Opinion 4: The owner mindset
- Well there should be a change in attitude of owners and management, many times we find this class saying bluntly to professional trainers ” sir training se khas kuch hota nahi..sir ap srif kya karna hai ye hame batado hum karva lenge unse (training doesn’t serve the purpose, you let us know what needs to be done, and we will get it done) ” and thus there is no scope to train people, or many a times they are reluctant to send their workforce for training and seminar and look for short term gain of that days work
- Some owner who have two units and going for third say nothing happens with training. And allege that if we train people they will leave the job and migrate to other foundries
- And these type of foundry do have a big turnover of supervisors coming and going managers coming and going
- [Awareness training required first for Foundry owners to change mind set for present scenario.
- Take case of govt polytechnic course. I find many supervisors really wanting to go for those courses but owner do not allow to go a bit early for the required attendance of lectures…now if we do not invest how can we reap benefits….
- I do agree with your findings. Owners have to be more receptive to training needs
- The owner is already paying the price of not training its workforce
- Our Foundries are generally small/medium size industries and cannot survive if there is leak in his profits
- Losses due-to lack of training, is again paid by the worker, when the owner pushes out the worker due to rejections and losses
- The worker pays the price by punishment
- But the ultimate punishment is to the owner These owners assume other growing foundries must be earning by unscrupulous methods.
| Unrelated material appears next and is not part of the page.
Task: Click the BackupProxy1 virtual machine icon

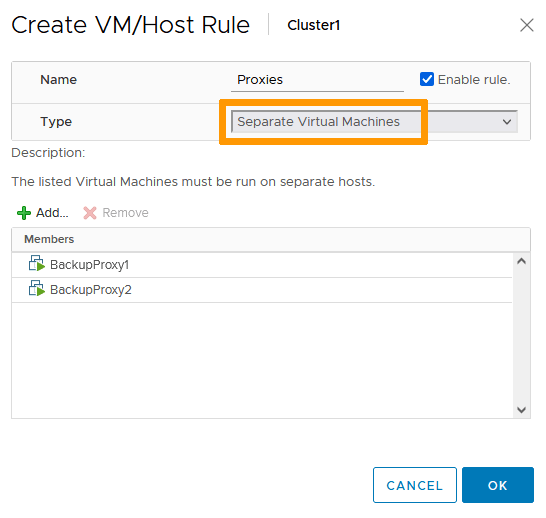Action: click(37, 264)
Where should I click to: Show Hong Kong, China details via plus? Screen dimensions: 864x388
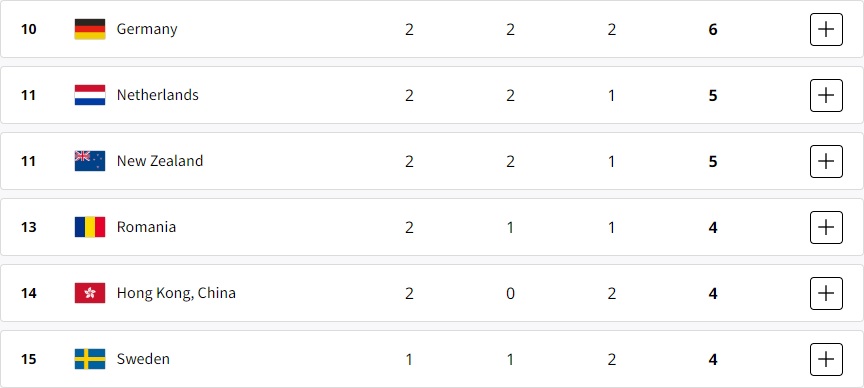point(826,293)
Opinion 5: Who will bell the cat?
- Without any funding it often has to depend on self-financing of programs but funding might lead to dilution of intent
- The best we can do is partner with like-minded industries, and take it across the industrial belts with the support of industry. Once again – money is not the issue, intent and commitment has to be of high level
- A wholesome blue print and extend to many centres to be practical e.g. Rajkot – Pune – Belgaum – Kolhapur and many more Foundry/ industrial hubs . This requires a round table meeting – planning / form an execution body – draw a blue print – Act- monitor.
- The foundries to select candidates on the merits put them to ACE Foundation by paying the fees, ask them to report to ACE Foundation, complete the course, get a certificate and then join foundry. They will be assets to foundry. Same is the process in police academy, military, defence forces…so why shy away for foundries.
- This will fill the voids in the pyramid and strengthens it …let us think over…experienced foundrymen will learn from freshers in a smiling atmosphere. If need be they can be pushed to ACE Foundation.